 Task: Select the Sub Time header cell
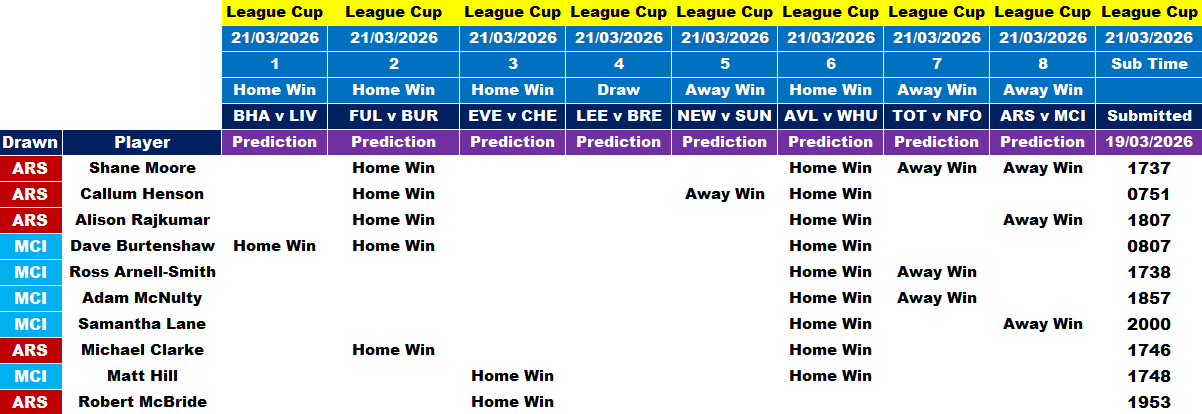coord(1148,64)
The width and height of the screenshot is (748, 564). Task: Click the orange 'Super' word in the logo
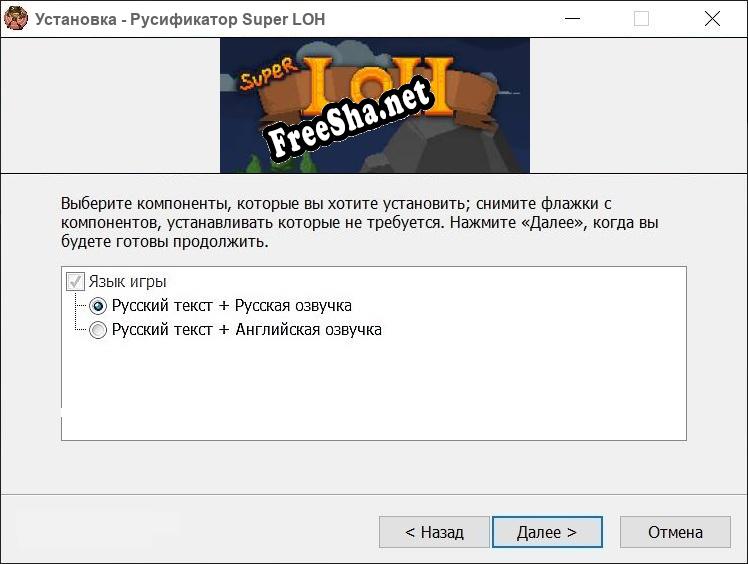point(267,74)
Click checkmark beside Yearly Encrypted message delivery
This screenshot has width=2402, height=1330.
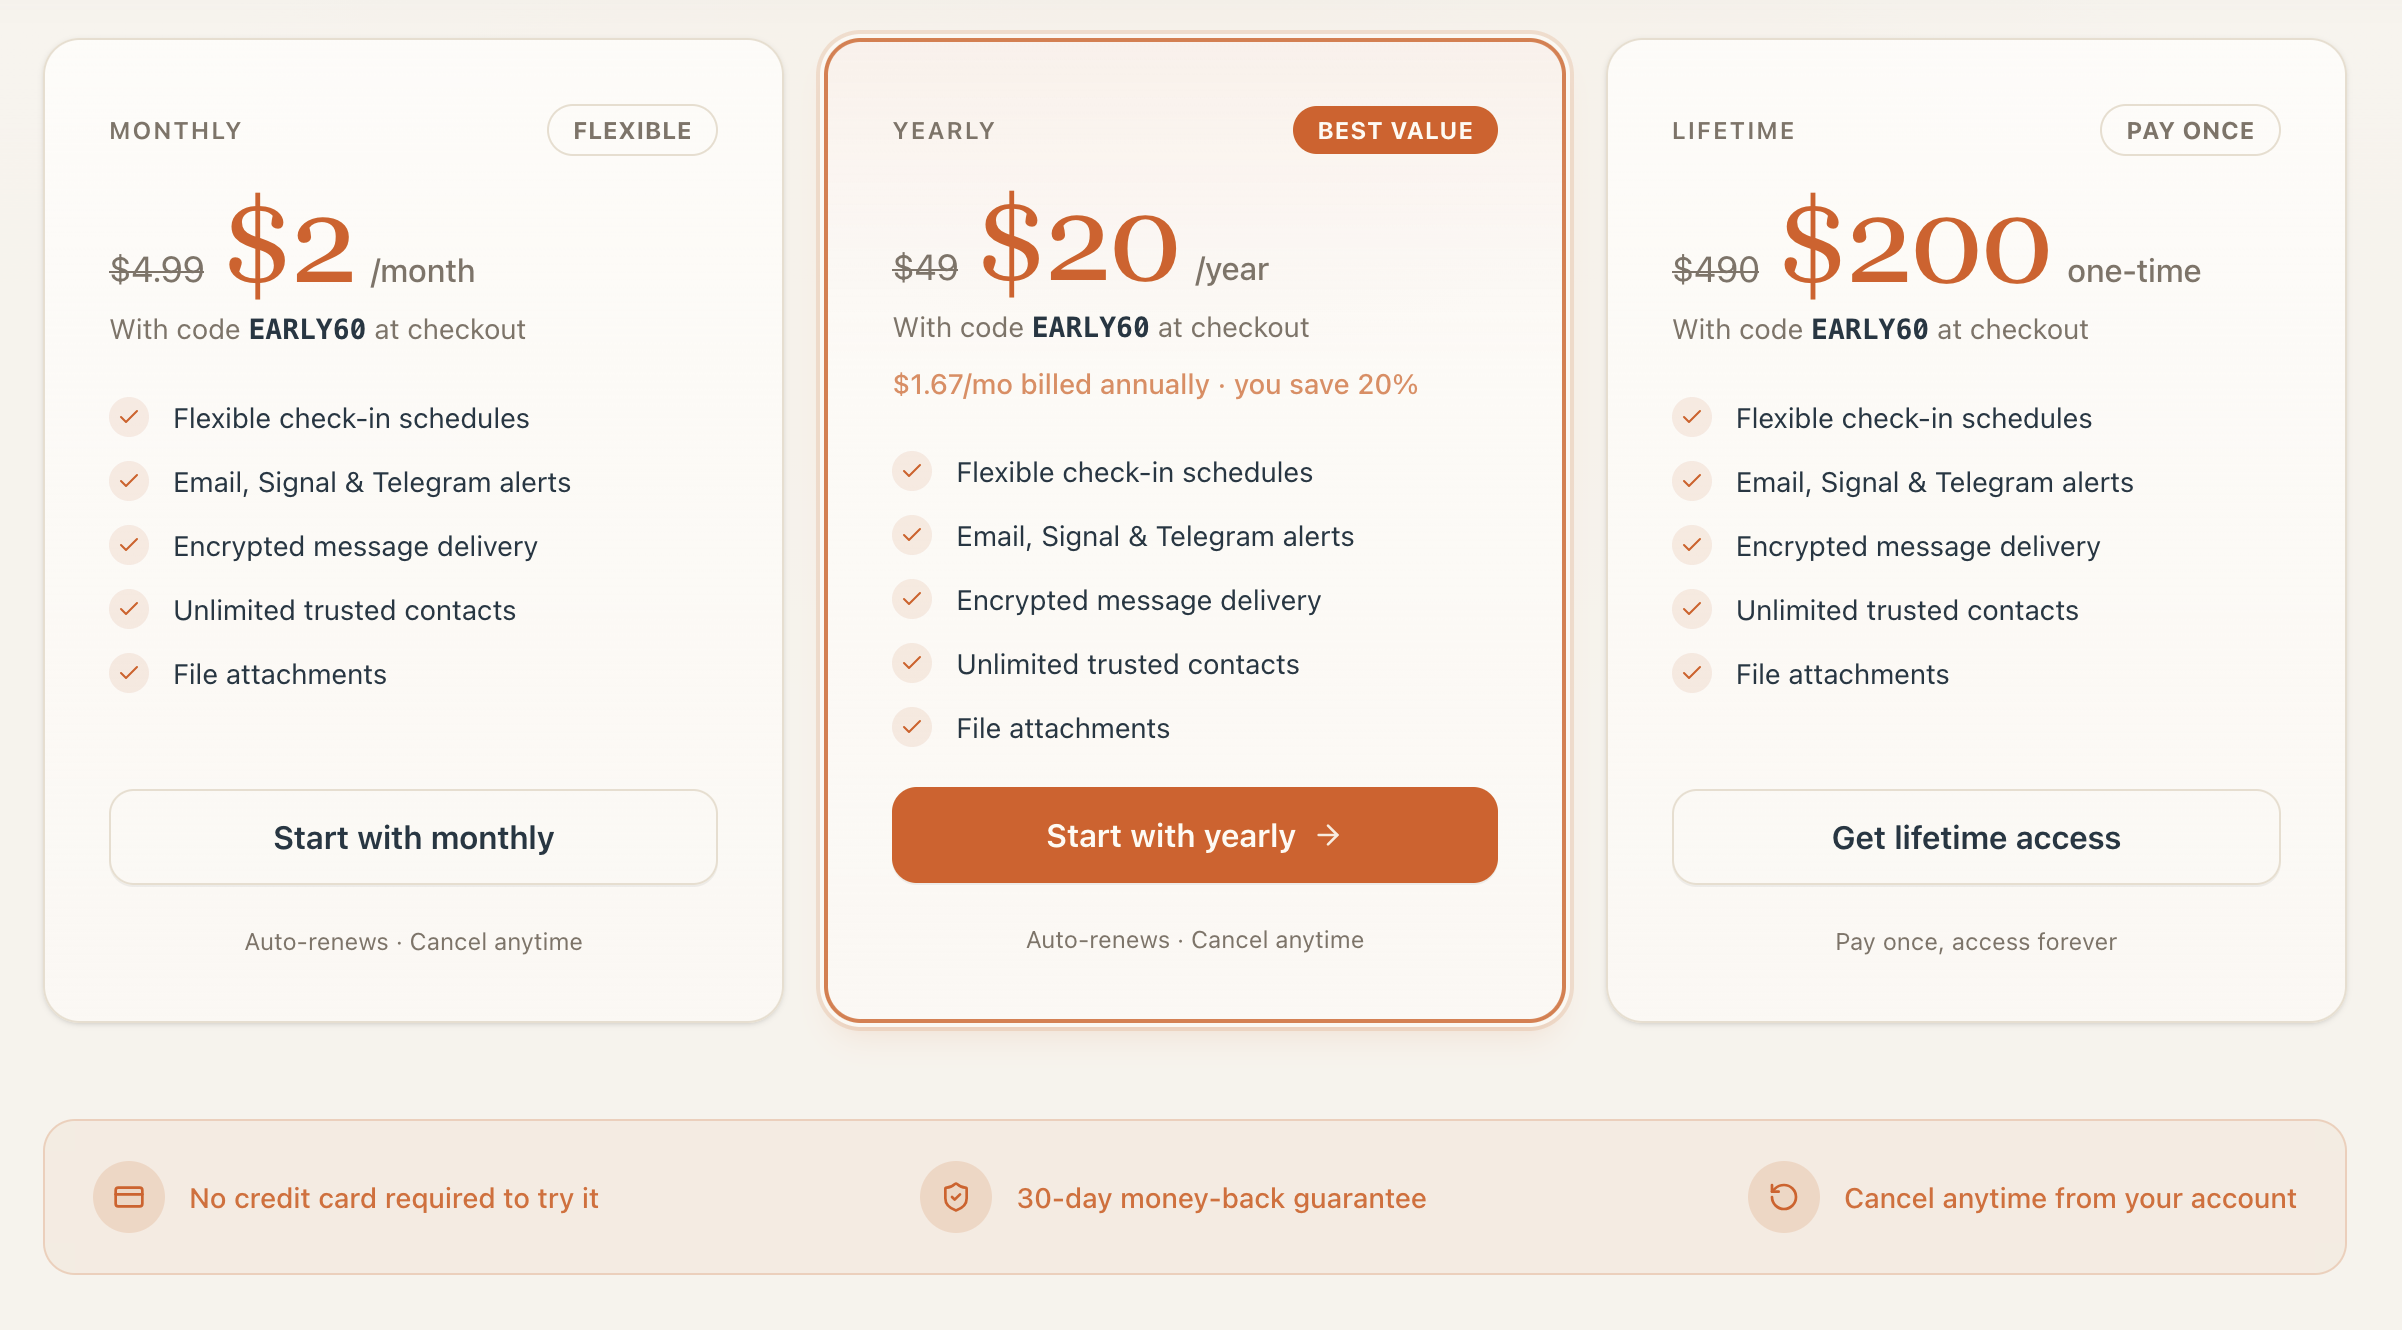click(912, 599)
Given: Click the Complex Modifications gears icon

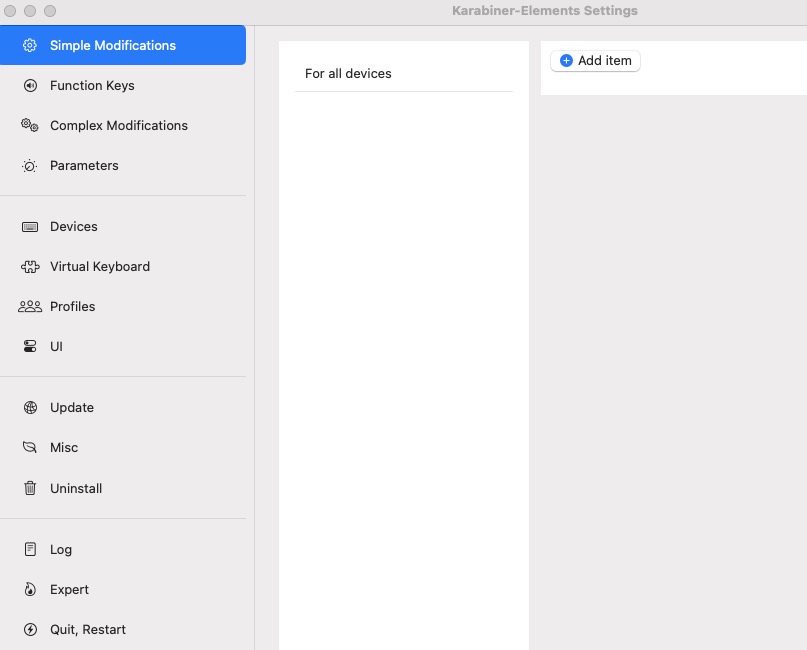Looking at the screenshot, I should [x=30, y=125].

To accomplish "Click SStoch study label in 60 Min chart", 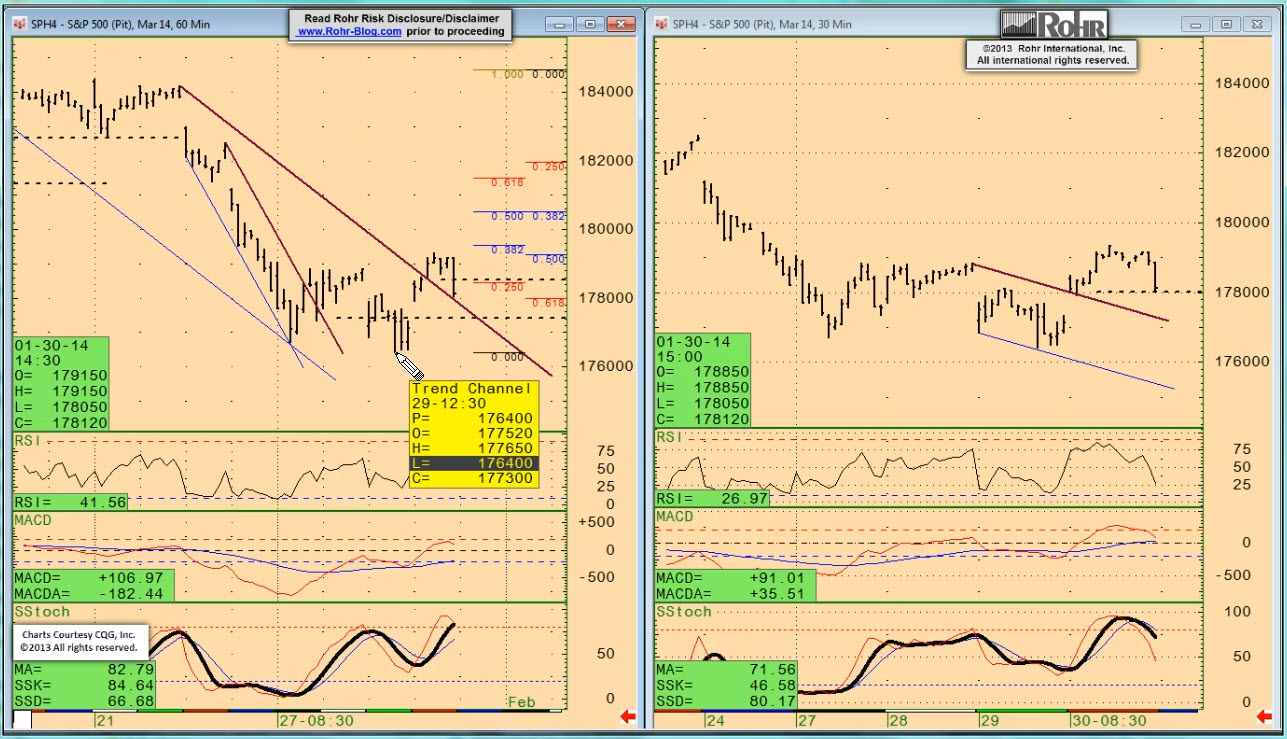I will [42, 611].

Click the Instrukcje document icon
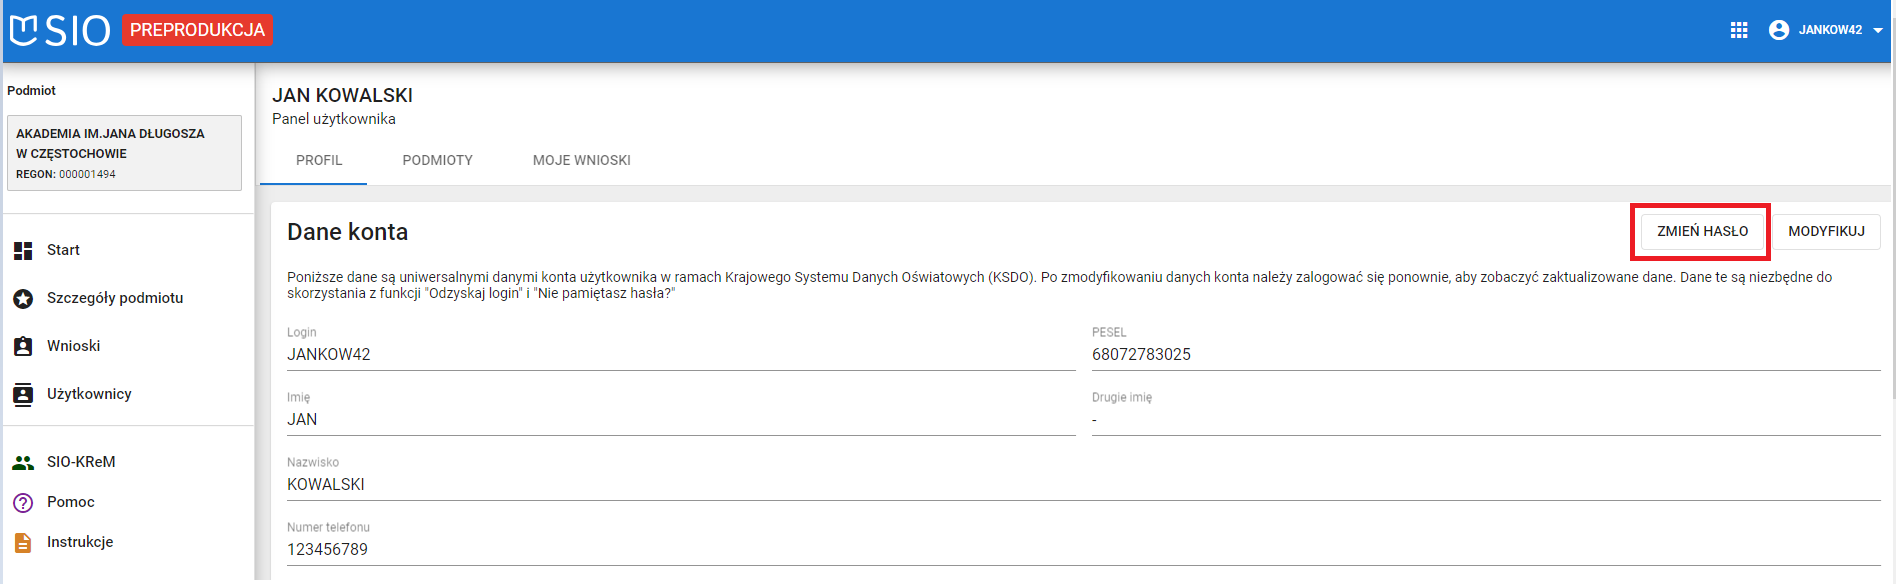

====================

REQUIRED WORK
Begin at the top of the material above and output each line exactly, stopping after the line that holds "Click checkmark beside". Leave out pictures.

WRITTEN SOLUTION
 Task: Select the Sub Time header cell
coord(1148,64)
The width and height of the screenshot is (748, 564). Task: Click the orange 'Super' word in the logo
point(267,74)
Click checkmark beside Yearly Encrypted message delivery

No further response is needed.